OPI’s rapid, easy-to-use technology produces images that are easy to interpret and don’t require extensive processing to analyze, said Yaroslavsky, adding that operating the OPI does not disrupt clinical workflow. “It offers a field of view several centimeters across and tens-of-micron resolution at unparalleled low cost.”
Iorizzo added that imaging with the OPI is easier for patients to tolerate and “the procedure produces better cosmetic outcome and repair of the incision site.”
Nonmelanoma skin cancer (NMSC) is the most common form of cancer in the United States, with about 3 million to 5 million new lesions diagnosed every year, according to the American Journal of Preventive Medicine. Approximately 3,000 people die from the disease annually. Statistically, 1 in 4 fair-skinned people may develop NMSC – which includes basal cell carcinoma and squamous cell carcinoma – and the cost of treatment is nearly $5 billion a year.
The most effective treatment for NMSC usually involves Mohs surgery, in which the cancerous tumor is removed by excising the tissue layer by layer, with each layer examined under a microscope to help map the diseased area. The goal is to completely remove the tumor while preserving as much of the surrounding healthy tissue as possible. While the procedure is effective, it is time-consuming, labor-intensive and costly.
“Tumor boundaries associated with NMSC are difficult to detect based on visual assessment alone. This results in inefficient removal of the cancerous tissue, which can lead to recurrence of the tumor,” said Iorizzo, who lives in Lowell.

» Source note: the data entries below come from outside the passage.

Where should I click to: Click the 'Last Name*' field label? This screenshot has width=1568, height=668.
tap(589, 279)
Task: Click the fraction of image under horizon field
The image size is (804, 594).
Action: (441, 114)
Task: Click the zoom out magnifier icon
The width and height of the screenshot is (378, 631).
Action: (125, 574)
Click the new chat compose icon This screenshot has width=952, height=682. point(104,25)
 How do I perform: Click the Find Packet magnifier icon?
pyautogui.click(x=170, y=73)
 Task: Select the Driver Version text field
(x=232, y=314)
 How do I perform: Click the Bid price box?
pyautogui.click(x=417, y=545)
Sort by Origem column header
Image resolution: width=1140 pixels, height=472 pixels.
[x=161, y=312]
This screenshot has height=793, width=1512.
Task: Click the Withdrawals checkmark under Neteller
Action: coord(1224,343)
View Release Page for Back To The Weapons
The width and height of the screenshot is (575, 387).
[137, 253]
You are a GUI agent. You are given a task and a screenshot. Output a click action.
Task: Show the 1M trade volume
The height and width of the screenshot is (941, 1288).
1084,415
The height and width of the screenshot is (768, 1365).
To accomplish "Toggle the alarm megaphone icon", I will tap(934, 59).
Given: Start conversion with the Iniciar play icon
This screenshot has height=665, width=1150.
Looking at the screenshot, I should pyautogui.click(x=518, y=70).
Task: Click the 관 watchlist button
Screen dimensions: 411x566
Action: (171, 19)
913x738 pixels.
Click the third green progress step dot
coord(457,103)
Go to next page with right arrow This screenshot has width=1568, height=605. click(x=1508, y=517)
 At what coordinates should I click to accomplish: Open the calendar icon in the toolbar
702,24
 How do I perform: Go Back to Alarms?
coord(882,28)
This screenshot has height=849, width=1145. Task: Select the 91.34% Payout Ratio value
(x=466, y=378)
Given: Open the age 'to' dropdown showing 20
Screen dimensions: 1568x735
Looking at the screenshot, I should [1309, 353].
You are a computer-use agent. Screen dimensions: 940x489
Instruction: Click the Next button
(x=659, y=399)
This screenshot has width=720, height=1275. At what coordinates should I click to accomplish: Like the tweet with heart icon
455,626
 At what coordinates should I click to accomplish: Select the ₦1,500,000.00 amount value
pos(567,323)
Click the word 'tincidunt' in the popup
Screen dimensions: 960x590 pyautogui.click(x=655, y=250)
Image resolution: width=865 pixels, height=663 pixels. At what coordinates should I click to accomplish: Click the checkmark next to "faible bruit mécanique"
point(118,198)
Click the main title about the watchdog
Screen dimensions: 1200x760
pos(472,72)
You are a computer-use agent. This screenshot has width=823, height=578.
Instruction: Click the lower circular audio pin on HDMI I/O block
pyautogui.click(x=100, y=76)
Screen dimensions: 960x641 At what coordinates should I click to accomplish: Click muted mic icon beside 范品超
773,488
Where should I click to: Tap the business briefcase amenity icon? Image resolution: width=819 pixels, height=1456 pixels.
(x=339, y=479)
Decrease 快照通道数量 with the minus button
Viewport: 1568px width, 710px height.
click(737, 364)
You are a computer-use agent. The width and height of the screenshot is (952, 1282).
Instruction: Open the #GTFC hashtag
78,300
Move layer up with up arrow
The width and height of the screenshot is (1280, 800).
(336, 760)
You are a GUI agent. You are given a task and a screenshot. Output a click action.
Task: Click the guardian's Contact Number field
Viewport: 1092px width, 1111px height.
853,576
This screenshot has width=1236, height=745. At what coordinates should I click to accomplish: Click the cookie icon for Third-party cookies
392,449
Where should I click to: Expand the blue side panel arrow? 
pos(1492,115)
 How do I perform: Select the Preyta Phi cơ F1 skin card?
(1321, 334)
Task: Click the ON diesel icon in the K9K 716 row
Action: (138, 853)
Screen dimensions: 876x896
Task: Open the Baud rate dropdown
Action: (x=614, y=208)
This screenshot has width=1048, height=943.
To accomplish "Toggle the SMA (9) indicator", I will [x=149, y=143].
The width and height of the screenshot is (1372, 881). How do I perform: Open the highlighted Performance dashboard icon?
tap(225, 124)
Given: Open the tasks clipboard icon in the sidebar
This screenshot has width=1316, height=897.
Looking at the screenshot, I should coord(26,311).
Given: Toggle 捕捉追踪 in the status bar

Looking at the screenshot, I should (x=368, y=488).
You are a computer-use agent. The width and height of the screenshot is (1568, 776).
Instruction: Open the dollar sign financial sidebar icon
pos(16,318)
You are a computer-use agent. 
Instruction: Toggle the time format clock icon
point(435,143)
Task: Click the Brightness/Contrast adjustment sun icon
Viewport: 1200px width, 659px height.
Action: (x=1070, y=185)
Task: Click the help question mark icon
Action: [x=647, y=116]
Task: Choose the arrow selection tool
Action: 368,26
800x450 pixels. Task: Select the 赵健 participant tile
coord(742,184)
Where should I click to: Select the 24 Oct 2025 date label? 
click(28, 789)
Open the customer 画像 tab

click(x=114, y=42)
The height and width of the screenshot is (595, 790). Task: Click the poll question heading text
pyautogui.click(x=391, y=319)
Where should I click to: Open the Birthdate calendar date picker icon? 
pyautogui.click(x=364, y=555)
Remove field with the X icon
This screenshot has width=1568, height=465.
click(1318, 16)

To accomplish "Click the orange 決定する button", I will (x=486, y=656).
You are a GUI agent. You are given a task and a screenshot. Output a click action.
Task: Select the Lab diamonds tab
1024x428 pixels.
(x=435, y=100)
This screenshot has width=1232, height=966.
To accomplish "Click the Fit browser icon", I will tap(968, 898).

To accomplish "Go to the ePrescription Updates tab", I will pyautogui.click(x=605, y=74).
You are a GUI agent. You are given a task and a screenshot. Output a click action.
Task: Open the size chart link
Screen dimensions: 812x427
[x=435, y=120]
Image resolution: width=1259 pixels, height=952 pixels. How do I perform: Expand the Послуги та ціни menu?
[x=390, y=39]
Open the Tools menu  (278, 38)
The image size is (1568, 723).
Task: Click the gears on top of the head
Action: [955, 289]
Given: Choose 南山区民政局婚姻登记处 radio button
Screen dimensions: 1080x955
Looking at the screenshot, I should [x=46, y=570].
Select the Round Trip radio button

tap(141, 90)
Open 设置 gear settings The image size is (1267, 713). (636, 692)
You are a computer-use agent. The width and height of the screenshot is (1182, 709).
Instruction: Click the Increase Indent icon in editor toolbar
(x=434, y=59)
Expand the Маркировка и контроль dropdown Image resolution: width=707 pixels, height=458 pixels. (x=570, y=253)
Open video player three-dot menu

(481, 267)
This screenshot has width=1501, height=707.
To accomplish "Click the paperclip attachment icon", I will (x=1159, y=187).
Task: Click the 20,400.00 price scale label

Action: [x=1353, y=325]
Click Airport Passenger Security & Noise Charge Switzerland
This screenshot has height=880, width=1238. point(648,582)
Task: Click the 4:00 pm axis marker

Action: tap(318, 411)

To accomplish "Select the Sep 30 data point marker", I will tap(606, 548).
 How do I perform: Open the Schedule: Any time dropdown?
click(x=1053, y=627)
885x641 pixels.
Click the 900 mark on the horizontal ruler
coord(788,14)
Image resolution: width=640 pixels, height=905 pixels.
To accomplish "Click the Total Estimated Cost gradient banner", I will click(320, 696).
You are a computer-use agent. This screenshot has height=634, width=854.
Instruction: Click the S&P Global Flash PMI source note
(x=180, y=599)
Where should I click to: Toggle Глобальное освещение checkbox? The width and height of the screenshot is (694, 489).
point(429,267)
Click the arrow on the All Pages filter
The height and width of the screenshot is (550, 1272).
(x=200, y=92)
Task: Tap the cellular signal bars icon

The OPI uses a couple of special optical filters (called crossed linear polarizers), a high-resolution CCD camera and a ring-shaped illuminator for wide-field imaging of the skin at resolutions of up to 12 micrometers (millionths of a meter). It utilizes visible light at several wavelengths with polarization to take images of the skin at certain depths to emphasize structures such as collagen, blood vessels and any melanin (pigmented) patches that may be present.
“Our optical imaging system can identify disruptions in the skin’s collagen structure caused by the tumor, allowing for precise in-vivo mapping of the skin cancer before surgery,” said Iorizzo, whose award consists of $7,500 worth of Edmund Optics products that will be used in the Advanced Biophotonics Lab.
Yaroslavsky, who is leading the team developing OPI, has several patents and others pending for the technology. They will be applying for industry and federal funding to continue and expand the clinical trials.
“Our goal is to commercialize the technology by licensing it to an existing medical device manufacturer and setting up our own spinoff company. We are working on a prototype right now for a commercial version that will be much smaller and more compact,” Yaroslavsky said.
The Advanced Biophotonics Lab is also conducting research on breast, brain and kidney cancers in collaboration with Harvard Medical School, Massachusetts General Hospital and UMass Medical School. The researchers’ work is supported by the U.S. National Institutes of Health (NIH), the American Society for Laser Medicine and Surgery and the University of Massachusetts system.